_The exercise_. According to the excerpt about pickup-artist schools, what are the only two things that teachers increasingly realize there are to teach?

In fact, this is what the RSD people do—the company formed from the feud between Mystery and certain of his Project Hollywood brethren. They kept the logistics, and substitute what might simplistically be called “confidence” for the use of canned material and tricks. The RSD people have famously claimed that any statement, no matter how ridiculous, can be used to start a conversation, if used with the right attitude. And one of their examples is, “I like salad!”
Clearly, this is not some sort of underhanded mind hack.
It seems to me that, in general, the direction of larger PUA schools since Mystery is increasingly away from the direction of “tricks”, and for various economic/marketing reasons (which I won’t bore you with here), I expect this trend to continue. But in addition to those business reasons, there’s a deeper reason as well.
In one workshop video excerpt I saw, a teacher told a story about his first attempt at pickup, after having read some stupid poem on the internet that was supposed to be a magic pickup line or something. Only, being young and gullible, he totally and utterly believed it would work. So he went to the nearest bar, went straight to the best-looking woman in the room, and used it… and it worked.
Not because it was magic. But because he believed it would work, and therefore gave off all the attractive signals of a man with complete confidence in himself.
So, what’s been happening is that there’s an increasing realization among the teachers that, really, there are only two things to teach: confidence, and the details. (Where details might be compared to stage management, planning & prep., and improvisation skills in relation to public speaking.)

_Stored records_.

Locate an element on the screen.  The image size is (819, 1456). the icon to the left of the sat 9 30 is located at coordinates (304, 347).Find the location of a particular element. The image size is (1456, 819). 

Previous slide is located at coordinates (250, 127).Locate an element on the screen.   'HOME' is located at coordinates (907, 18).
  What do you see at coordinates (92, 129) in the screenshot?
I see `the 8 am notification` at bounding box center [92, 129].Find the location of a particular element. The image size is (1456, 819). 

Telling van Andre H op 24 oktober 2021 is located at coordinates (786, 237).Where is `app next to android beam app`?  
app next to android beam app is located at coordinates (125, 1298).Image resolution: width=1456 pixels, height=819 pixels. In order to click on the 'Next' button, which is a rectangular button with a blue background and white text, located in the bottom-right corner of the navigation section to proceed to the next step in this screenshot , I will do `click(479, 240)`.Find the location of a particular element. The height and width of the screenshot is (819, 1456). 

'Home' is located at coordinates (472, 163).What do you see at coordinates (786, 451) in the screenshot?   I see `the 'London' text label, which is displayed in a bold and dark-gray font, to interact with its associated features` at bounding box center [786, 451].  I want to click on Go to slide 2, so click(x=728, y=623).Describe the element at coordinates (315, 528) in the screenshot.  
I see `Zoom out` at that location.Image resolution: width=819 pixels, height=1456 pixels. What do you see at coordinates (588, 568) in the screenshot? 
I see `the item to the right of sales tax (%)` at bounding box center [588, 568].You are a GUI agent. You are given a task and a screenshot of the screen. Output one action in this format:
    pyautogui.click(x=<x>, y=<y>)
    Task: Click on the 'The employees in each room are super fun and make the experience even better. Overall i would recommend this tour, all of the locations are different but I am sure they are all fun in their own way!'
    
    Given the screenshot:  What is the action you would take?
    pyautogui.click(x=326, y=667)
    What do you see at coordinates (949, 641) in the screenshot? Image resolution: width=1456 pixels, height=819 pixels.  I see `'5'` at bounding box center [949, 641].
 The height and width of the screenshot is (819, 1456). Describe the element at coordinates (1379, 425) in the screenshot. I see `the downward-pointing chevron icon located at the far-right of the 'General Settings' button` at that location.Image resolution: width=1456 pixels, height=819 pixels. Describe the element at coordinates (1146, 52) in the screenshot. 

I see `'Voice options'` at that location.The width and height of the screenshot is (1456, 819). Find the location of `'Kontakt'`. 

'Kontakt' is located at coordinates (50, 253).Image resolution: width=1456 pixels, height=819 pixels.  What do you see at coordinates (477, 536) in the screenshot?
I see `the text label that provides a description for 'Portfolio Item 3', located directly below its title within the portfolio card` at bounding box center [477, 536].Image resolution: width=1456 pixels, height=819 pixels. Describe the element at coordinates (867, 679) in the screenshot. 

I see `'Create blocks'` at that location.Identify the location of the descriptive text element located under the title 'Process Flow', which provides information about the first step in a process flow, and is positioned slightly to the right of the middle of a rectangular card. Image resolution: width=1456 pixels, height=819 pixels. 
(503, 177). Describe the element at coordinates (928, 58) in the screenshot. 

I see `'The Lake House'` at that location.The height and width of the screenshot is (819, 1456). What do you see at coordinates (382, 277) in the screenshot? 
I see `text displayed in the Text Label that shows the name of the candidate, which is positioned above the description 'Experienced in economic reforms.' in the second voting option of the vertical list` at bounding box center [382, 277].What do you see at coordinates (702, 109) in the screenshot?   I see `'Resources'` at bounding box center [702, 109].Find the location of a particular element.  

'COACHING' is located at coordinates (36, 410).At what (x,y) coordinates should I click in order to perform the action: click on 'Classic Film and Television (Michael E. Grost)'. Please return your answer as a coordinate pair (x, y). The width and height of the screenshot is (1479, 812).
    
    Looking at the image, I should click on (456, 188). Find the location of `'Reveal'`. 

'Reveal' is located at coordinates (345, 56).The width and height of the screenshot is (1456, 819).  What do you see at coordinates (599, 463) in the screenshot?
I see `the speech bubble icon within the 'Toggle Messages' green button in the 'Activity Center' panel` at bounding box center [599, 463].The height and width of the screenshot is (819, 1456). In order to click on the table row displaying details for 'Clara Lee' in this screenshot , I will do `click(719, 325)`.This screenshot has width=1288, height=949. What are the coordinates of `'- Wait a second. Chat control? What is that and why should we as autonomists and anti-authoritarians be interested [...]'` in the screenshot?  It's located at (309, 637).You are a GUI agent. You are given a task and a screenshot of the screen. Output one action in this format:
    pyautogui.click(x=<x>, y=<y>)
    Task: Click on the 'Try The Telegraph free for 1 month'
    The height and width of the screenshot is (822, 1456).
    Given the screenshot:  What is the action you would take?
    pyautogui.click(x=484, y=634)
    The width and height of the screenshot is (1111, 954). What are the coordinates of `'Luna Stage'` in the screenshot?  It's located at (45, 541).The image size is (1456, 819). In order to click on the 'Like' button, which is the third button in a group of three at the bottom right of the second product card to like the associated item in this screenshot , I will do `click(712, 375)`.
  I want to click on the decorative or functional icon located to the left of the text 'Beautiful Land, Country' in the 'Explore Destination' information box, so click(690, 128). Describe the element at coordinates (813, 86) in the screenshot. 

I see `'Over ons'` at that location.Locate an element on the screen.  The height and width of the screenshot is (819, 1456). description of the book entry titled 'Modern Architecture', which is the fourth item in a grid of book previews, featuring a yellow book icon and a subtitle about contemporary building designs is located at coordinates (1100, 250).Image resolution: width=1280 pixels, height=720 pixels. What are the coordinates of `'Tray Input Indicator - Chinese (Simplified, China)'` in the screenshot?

_Solution for this task_. Confidence and the details.